**Set problem:** Pick out every line below that contains the word "Find", and copy each one in full.

**Records supplied:**
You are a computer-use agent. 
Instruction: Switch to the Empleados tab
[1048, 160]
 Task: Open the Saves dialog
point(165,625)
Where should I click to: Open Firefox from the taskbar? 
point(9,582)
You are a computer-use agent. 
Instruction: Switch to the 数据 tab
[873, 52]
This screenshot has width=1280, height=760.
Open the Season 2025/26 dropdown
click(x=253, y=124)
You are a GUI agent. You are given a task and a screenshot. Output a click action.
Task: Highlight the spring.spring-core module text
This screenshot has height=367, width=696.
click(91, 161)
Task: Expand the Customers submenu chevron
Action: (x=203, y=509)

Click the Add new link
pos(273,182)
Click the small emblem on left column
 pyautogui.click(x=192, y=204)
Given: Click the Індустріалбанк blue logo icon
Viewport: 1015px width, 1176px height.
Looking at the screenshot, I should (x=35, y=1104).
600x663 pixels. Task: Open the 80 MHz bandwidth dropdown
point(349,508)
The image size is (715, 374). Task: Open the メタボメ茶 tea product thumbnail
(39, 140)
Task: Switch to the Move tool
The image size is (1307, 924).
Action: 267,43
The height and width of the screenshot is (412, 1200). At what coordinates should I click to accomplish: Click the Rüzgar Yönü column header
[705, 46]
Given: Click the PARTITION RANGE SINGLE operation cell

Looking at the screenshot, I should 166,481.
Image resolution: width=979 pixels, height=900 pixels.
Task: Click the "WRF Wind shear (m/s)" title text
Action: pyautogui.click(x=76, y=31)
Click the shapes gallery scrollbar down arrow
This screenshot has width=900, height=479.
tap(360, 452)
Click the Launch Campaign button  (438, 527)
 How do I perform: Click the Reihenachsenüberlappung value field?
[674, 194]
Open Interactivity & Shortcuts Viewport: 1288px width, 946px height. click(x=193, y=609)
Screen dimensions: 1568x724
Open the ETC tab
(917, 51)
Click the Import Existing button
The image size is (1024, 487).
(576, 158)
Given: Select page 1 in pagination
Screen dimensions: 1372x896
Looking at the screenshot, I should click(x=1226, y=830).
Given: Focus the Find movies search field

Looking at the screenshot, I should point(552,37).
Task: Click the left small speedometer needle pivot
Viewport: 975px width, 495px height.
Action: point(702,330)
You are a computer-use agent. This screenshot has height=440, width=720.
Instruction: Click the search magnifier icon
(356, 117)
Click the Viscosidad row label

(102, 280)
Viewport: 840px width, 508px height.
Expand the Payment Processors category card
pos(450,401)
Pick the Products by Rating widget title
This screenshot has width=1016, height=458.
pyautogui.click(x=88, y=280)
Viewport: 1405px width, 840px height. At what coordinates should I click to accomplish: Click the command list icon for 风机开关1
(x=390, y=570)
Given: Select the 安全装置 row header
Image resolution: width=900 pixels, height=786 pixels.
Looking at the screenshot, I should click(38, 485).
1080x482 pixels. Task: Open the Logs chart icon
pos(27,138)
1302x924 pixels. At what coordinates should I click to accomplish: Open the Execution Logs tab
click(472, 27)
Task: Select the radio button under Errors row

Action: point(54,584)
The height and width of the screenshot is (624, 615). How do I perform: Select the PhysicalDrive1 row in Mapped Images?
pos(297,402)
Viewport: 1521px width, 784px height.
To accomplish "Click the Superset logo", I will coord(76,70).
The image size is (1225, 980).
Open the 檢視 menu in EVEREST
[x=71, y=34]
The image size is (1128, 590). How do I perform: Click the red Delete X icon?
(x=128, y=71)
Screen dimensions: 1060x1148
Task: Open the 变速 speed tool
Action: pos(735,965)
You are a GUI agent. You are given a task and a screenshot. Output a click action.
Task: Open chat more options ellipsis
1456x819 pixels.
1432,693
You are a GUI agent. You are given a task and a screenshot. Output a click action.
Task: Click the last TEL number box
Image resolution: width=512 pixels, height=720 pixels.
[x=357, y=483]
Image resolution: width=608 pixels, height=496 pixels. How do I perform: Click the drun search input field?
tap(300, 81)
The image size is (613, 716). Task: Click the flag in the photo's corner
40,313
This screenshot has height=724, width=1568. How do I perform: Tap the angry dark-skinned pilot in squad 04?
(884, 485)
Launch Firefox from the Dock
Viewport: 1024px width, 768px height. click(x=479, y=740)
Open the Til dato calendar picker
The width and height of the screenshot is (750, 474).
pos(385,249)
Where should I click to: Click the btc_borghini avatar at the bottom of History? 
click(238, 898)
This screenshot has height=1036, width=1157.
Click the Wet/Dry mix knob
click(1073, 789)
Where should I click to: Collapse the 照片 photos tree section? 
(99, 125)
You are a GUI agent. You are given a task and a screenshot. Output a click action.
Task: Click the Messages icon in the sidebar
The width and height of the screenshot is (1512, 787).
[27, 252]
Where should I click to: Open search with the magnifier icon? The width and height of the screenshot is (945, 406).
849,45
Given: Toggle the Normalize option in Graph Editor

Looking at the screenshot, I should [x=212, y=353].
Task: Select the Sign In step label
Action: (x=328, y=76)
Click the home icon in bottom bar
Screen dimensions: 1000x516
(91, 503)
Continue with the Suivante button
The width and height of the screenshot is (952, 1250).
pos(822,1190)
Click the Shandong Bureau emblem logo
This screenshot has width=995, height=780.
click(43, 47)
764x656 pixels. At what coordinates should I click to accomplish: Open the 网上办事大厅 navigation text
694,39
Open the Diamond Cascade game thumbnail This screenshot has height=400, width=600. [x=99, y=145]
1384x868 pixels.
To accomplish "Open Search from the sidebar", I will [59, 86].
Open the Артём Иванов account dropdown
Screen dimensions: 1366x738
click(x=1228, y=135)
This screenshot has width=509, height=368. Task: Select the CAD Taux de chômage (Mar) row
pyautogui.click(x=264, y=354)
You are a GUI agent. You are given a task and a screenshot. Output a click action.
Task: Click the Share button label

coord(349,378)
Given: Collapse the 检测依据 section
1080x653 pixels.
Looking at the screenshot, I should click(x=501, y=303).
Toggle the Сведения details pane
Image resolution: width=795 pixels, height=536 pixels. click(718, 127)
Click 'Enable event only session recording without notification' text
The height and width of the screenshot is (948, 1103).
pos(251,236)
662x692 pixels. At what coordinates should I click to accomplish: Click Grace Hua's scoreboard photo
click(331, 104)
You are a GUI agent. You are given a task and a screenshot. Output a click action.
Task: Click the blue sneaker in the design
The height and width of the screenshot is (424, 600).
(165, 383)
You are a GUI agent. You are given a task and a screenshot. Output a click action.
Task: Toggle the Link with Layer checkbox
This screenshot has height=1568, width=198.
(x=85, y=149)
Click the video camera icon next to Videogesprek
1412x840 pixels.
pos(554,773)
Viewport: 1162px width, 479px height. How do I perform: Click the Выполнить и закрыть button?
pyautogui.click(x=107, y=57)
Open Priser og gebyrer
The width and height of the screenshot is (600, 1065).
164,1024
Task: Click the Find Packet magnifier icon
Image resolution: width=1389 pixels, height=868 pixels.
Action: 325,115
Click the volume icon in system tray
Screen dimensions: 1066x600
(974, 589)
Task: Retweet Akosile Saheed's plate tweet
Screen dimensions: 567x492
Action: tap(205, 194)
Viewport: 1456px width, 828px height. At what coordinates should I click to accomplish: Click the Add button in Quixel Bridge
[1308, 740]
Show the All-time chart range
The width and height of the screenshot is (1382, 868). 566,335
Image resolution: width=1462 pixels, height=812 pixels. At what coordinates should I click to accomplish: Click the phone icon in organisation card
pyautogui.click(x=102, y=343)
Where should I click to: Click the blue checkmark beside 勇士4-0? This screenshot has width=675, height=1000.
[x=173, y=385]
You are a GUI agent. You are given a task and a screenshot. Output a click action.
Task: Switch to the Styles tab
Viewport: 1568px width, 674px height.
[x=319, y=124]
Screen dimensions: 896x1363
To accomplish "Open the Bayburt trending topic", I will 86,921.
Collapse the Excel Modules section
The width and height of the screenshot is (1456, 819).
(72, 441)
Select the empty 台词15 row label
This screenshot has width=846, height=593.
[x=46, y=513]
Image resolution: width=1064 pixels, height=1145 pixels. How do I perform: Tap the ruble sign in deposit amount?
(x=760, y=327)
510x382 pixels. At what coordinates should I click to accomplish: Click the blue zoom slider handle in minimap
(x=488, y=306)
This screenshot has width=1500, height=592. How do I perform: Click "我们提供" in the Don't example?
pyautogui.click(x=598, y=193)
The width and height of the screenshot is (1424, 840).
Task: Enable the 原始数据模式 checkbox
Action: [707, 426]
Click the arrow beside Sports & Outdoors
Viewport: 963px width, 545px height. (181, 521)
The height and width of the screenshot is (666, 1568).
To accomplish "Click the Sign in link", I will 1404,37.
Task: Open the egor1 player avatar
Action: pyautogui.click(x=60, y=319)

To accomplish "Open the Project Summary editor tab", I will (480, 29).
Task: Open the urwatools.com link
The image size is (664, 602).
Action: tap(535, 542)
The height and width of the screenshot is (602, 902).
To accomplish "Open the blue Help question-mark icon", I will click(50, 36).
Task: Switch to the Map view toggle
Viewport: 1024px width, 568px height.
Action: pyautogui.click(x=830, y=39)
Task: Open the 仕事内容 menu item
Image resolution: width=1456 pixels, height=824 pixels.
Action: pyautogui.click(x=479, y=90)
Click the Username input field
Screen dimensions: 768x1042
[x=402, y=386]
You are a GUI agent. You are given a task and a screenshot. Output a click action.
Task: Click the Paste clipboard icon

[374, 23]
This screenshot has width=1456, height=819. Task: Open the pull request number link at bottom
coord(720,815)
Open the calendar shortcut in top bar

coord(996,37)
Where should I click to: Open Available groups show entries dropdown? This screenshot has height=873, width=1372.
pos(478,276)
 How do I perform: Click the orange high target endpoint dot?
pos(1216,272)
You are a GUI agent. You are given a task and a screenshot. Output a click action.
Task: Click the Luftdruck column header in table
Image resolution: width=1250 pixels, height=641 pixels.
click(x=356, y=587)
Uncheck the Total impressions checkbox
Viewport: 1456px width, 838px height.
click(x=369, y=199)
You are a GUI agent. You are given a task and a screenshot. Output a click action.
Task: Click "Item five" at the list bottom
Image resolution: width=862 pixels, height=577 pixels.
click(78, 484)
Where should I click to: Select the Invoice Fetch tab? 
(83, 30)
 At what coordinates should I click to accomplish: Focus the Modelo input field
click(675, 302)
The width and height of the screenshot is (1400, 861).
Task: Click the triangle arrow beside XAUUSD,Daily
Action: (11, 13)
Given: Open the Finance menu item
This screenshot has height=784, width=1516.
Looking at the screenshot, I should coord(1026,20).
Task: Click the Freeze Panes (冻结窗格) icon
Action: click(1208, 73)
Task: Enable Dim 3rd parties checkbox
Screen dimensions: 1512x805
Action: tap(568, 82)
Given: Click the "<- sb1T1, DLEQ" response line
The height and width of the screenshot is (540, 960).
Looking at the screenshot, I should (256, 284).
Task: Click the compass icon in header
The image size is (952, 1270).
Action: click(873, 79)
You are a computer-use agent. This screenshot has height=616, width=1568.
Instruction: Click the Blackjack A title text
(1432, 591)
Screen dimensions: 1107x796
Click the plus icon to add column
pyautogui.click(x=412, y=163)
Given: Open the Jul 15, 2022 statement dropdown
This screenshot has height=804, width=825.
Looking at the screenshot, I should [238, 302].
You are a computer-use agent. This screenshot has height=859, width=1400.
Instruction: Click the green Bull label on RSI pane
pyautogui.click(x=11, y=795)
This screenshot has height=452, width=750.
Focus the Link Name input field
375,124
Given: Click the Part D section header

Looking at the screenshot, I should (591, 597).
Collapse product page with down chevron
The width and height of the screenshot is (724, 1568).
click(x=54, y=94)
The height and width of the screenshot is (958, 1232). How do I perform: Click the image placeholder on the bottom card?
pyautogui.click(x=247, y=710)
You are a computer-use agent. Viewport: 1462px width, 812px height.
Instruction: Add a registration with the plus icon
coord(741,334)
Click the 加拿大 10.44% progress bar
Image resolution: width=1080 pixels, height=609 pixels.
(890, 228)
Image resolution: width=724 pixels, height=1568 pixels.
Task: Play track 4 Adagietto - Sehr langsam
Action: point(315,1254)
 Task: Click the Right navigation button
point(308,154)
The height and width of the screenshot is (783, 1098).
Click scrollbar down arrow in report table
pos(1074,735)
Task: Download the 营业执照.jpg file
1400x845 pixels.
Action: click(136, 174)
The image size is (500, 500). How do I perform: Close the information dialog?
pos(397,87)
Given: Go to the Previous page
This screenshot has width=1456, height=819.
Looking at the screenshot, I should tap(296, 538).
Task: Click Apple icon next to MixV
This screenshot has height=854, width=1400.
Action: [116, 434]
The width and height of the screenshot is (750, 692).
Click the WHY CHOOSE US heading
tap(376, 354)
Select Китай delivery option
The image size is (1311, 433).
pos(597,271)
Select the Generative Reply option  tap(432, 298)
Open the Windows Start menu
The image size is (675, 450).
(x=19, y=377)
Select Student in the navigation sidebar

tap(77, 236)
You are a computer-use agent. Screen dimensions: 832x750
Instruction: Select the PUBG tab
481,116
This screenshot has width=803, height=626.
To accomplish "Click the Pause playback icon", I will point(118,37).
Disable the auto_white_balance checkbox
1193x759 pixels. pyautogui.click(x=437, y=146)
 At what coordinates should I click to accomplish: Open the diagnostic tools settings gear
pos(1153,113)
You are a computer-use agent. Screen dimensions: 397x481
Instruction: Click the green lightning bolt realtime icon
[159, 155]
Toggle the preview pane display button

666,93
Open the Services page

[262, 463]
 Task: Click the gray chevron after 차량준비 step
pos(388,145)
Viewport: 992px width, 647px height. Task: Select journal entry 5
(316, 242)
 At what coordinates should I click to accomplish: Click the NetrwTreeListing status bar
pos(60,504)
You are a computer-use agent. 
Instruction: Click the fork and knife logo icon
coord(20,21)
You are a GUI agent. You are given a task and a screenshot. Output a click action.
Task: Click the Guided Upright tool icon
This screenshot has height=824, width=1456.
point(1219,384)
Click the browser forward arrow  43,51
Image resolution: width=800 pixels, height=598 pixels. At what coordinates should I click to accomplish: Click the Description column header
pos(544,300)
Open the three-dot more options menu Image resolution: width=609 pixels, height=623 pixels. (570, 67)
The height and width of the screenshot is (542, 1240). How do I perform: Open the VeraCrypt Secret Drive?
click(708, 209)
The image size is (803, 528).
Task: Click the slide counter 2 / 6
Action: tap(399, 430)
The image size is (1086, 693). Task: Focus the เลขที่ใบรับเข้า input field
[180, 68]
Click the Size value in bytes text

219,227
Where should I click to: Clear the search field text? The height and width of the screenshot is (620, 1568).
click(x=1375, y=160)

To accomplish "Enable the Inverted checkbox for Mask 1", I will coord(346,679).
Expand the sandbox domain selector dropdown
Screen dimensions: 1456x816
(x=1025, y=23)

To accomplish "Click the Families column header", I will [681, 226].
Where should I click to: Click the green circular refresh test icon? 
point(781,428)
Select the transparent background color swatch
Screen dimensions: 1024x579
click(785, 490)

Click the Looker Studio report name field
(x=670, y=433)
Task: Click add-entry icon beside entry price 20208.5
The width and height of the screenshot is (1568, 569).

**Completed exercise:**
Given: Focus the Find movies search field
Task: Click the Find Packet magnifier icon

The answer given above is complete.